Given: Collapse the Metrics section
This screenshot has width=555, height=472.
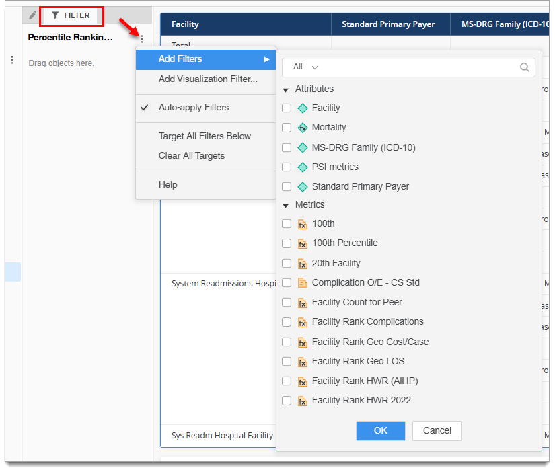Looking at the screenshot, I should click(x=286, y=205).
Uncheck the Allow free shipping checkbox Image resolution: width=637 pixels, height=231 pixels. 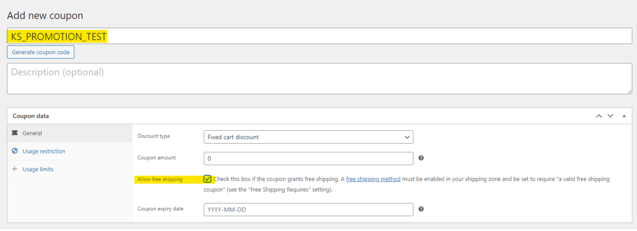pyautogui.click(x=207, y=179)
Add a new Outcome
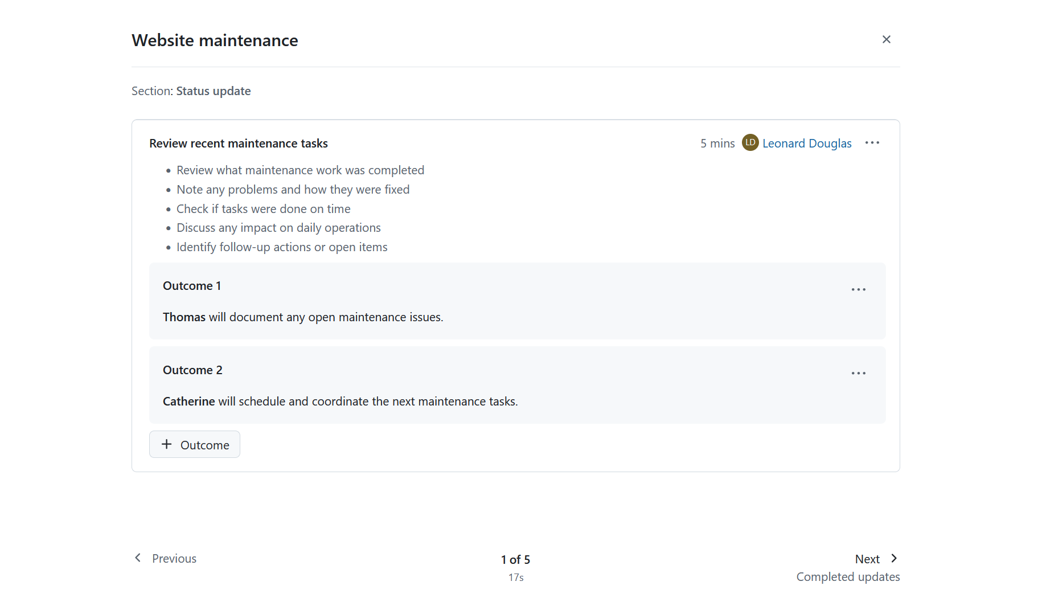 (x=195, y=444)
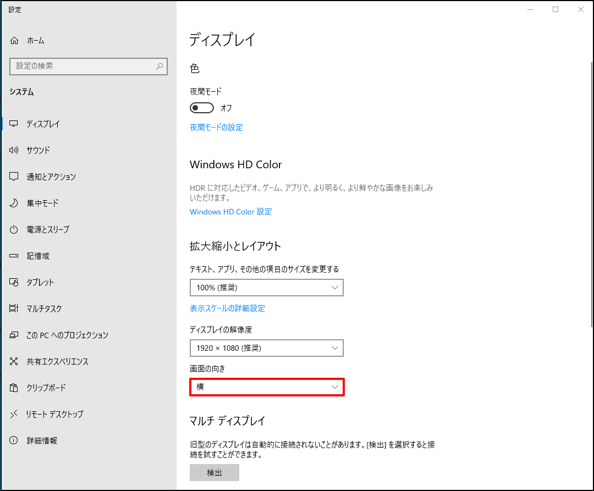Open クリップボード clipboard settings icon

click(14, 388)
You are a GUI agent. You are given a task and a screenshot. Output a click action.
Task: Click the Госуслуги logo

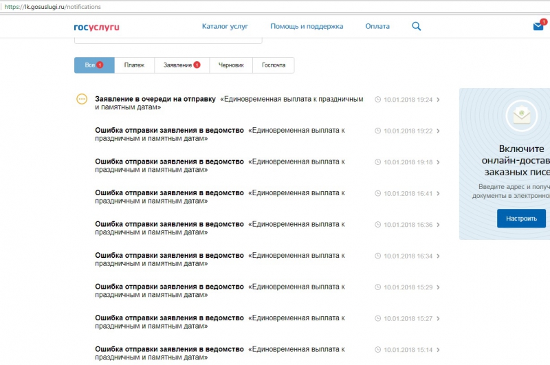(96, 27)
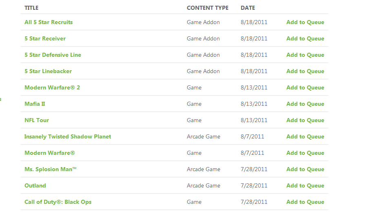392x212 pixels.
Task: Open Call of Duty®: Black Ops page
Action: [58, 202]
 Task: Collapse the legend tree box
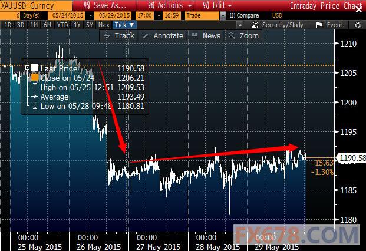coord(27,68)
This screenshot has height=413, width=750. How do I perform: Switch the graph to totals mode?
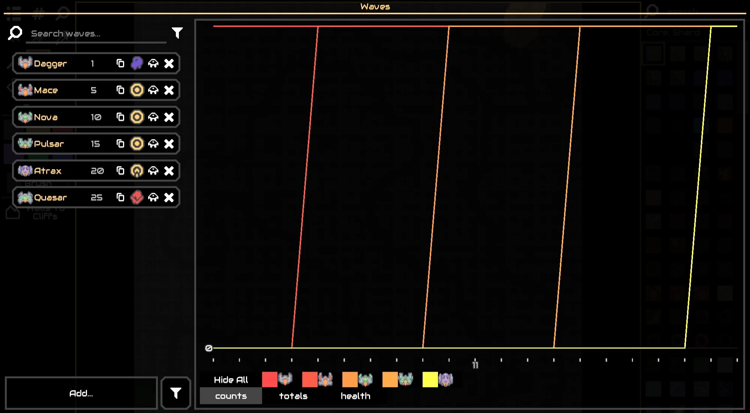pos(293,396)
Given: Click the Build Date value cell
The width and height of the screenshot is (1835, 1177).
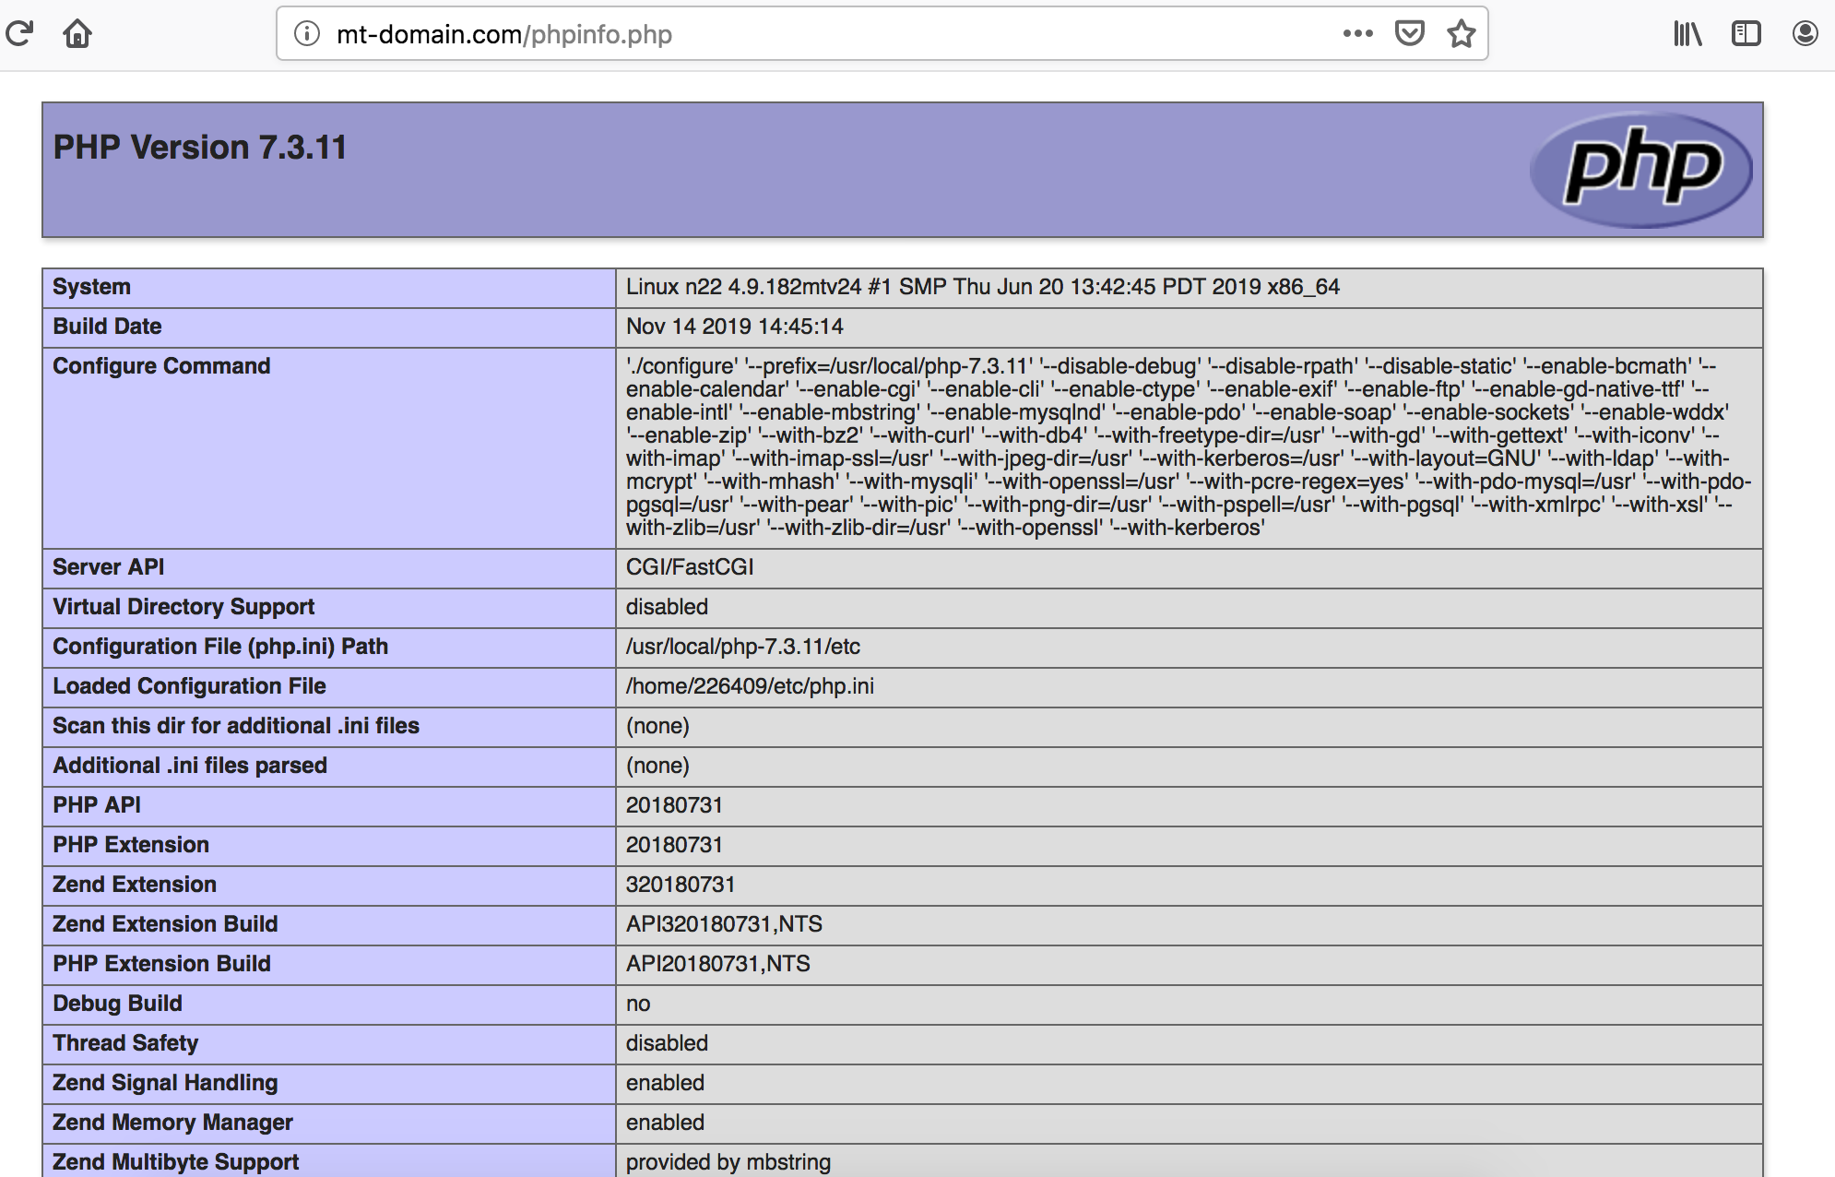Looking at the screenshot, I should pos(735,327).
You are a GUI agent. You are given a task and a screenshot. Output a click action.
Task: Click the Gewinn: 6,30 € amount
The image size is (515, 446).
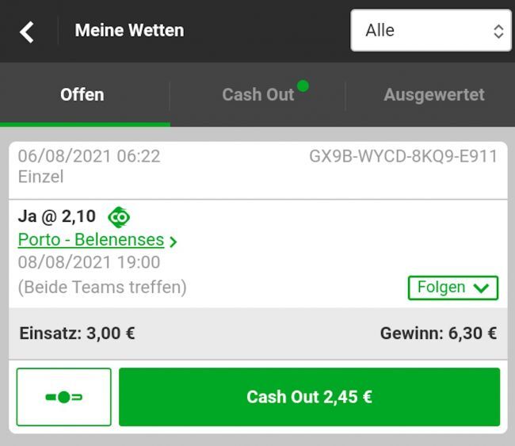[438, 333]
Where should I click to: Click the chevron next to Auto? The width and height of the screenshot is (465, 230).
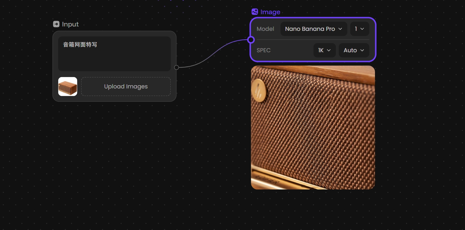point(362,50)
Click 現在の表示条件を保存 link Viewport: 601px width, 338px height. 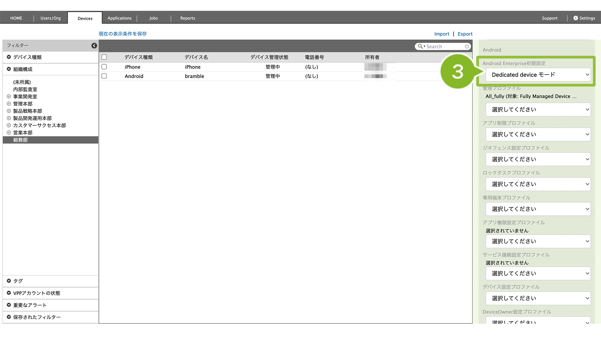(x=123, y=34)
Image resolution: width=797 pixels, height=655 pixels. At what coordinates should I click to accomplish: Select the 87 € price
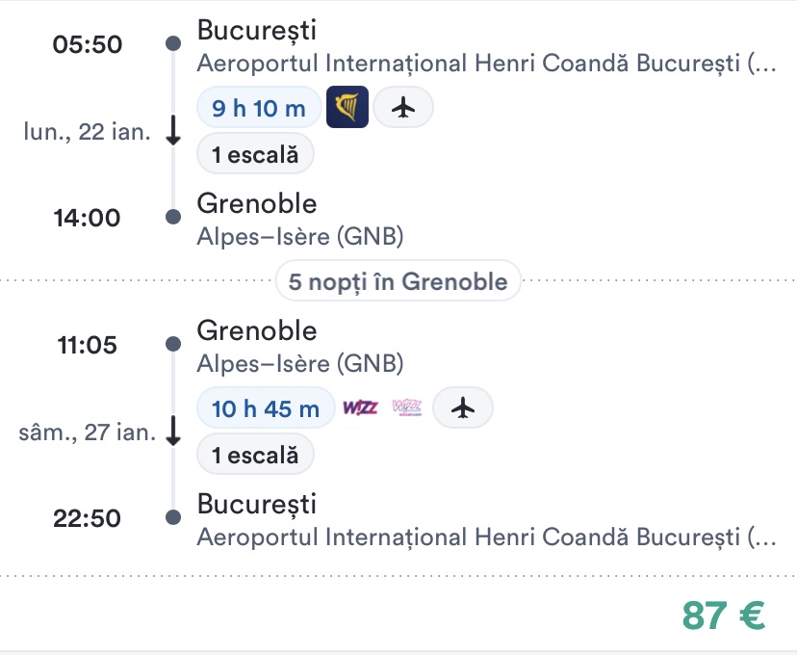point(723,615)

........

### [Условие задания]
Перепишите дословно строки, начиная со строки, где есть «Image resolution: width=797», и до самого конца пунктов включительно. Изображения в ответ не включайте.

### [Полный ответ]
Image resolution: width=797 pixels, height=655 pixels. At what coordinates should I click to accomplish: Select the 87 € price
point(723,615)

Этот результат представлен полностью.